Activity ▸ Output the span of lines from the one that contains "the description paragraph" through the end of the records, inclusive, exactly as written and free of pictures.

Material for the task ▸
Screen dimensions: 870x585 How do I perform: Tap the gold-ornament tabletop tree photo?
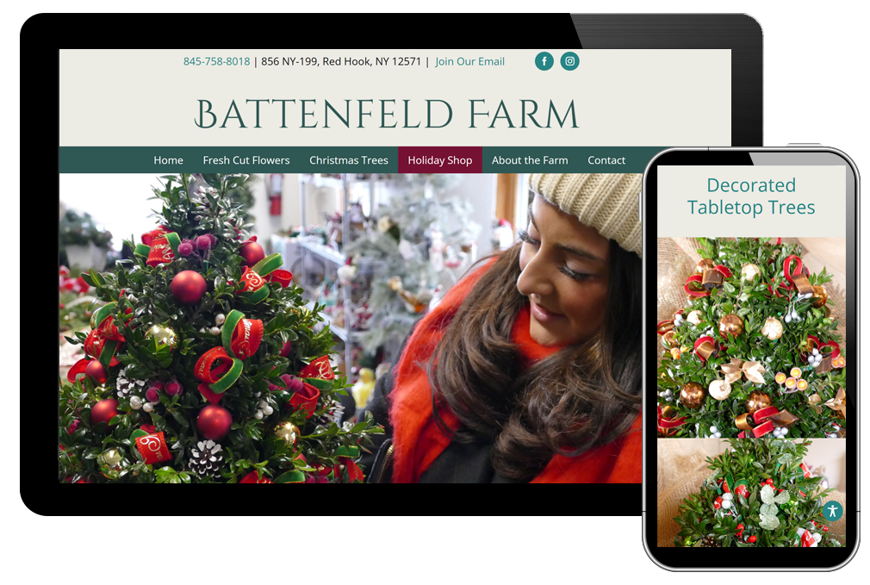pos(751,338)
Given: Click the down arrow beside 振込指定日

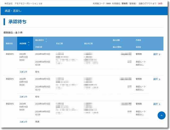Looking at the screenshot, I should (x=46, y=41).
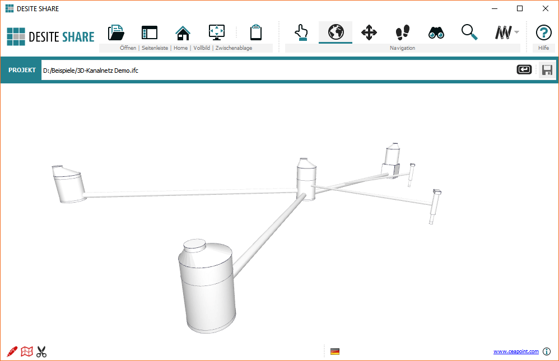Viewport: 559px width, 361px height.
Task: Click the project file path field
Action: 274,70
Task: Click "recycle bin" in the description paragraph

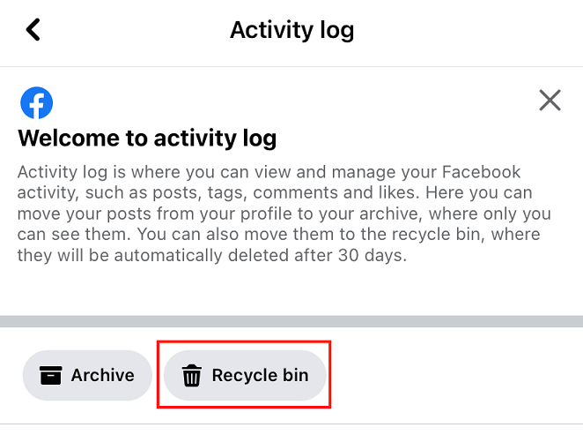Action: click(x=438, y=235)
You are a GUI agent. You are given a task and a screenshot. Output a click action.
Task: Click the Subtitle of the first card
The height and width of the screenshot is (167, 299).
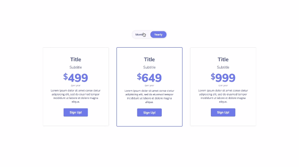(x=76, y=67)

Output ▸
Task: Click "recycle bin" in the description paragraph

Action: click(x=438, y=235)
You are a GUI agent. You are given a task and a screenshot. Output a click action.
Task: Click the Subtitle of the first card
The height and width of the screenshot is (167, 299).
(x=76, y=67)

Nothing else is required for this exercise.